This has been a tough winter in Canada — one of the hardest in recent years, climate change notwithstanding. Thanks to extended periods of frigid temperatures in southern Canada, we’ve all had unhappy tutorials in the science of things such as polar vortexes and weather bombs. So it was that it was often warmer in Whitehorse than in Toronto. At least in the circles I run, that meant that February was a grumpier month than it usually is. It also meant that, more than once, I found myself mumbling the Duke of Gloucester’s famous line from Shakespeare’s Richard III, “Now is the winter of our discontent.”

That line came to mind again the other day when I was scanning my twitter feed and following the Ontario bencher election. I remain a member of the Law Society of Ontario and I happen to know (and admire) many of the candidates who are running. Several of them are people I consider personal friends. So, I’ve been paying closer attention than most lawyers in Alberta are wont to do. And what I’ve noticed is that this is, without question, the angriest legal profession election I’ve ever seen.

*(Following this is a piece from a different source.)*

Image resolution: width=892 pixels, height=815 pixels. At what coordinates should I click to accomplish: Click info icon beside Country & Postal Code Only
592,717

I’ve been voting in law society elections — Nova Scotia first and then Ontario — since the 1980s. Over the years, I’ve seen some hotly contested votes. And I’ve met some candidates who were real doozies. But I’ve never seen the passion — or the rancour — that I’ve seen so far in this Ontario election.

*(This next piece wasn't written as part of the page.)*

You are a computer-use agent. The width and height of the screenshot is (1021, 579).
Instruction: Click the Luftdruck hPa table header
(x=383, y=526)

Typically, a law society election will have one or two key issues around which voter choice eventually coalesces. At one point in Ontario, for instance, a big issue was reducing the size of Convocation. In Alberta, the last election involved an underlying issue of entity-based regulation. And so on. But this year in Ontario is quite different. Rather than one or two principal issues, there seems to be a host of them demanding our attention – and each involves the drawing of deeply seated emotional battle lines.

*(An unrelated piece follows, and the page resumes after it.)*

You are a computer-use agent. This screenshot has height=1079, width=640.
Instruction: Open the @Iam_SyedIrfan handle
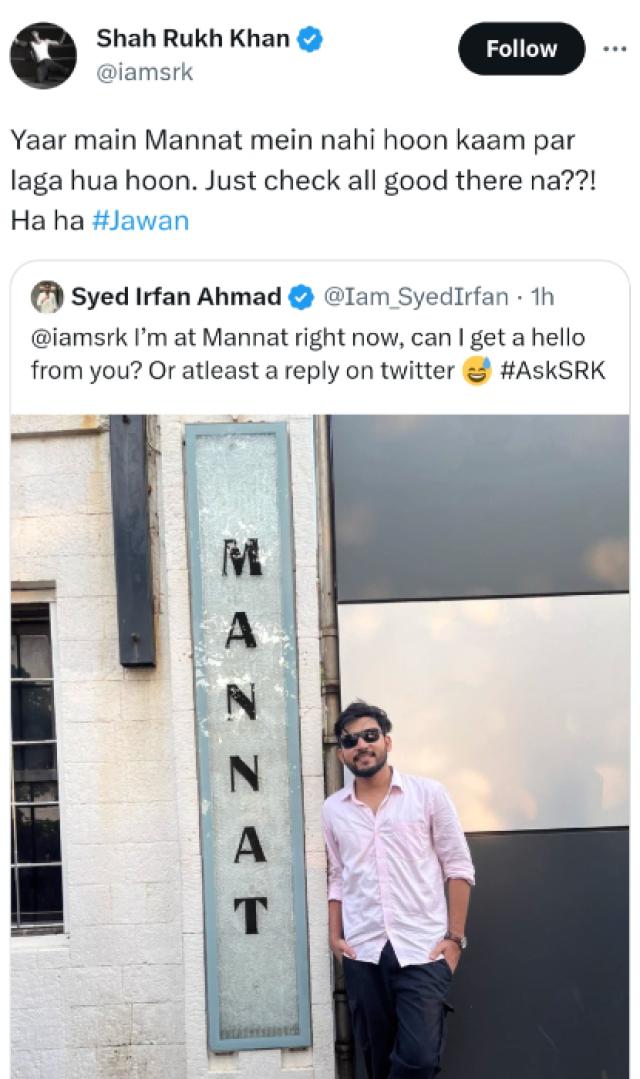pos(412,297)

So far, I’ve seen angry screeds about tuition levels in law school (scandalously high), diversity (pitifully low), alleged vote trading among law firms (a bad thing), the degree to which the law society should be driving the technology bus among lawyers (split opinion), grey hair among the benchers (way too much of it), who should be sitting in judgment of lawyers behaving badly (perhaps a stand-alone tribunal?), transparency within the law society (there is not enough), membership fees (see “tuition levels,” above) and operating deficits. (What? How could an organization that charges that much be running one? Seriously? It must be the catering charges). And then there is the so-called “Stop SOP” slate of candidates pledging to try to repeal the obligation the law society imposed on us to declare that we will abide by a statement of principles that acknowledges obligation to promote equality, diversity and inclusion. It’s too early to say whether Stop SOP is what we in Alberta are learning to describe as a “Kamikaze campaign,” but whatever it is, I don’t think I’ve ever seen as sure-fire a way to raise blood pressure among lawyers as to casually lob a reference to the statement of principles into a conversation.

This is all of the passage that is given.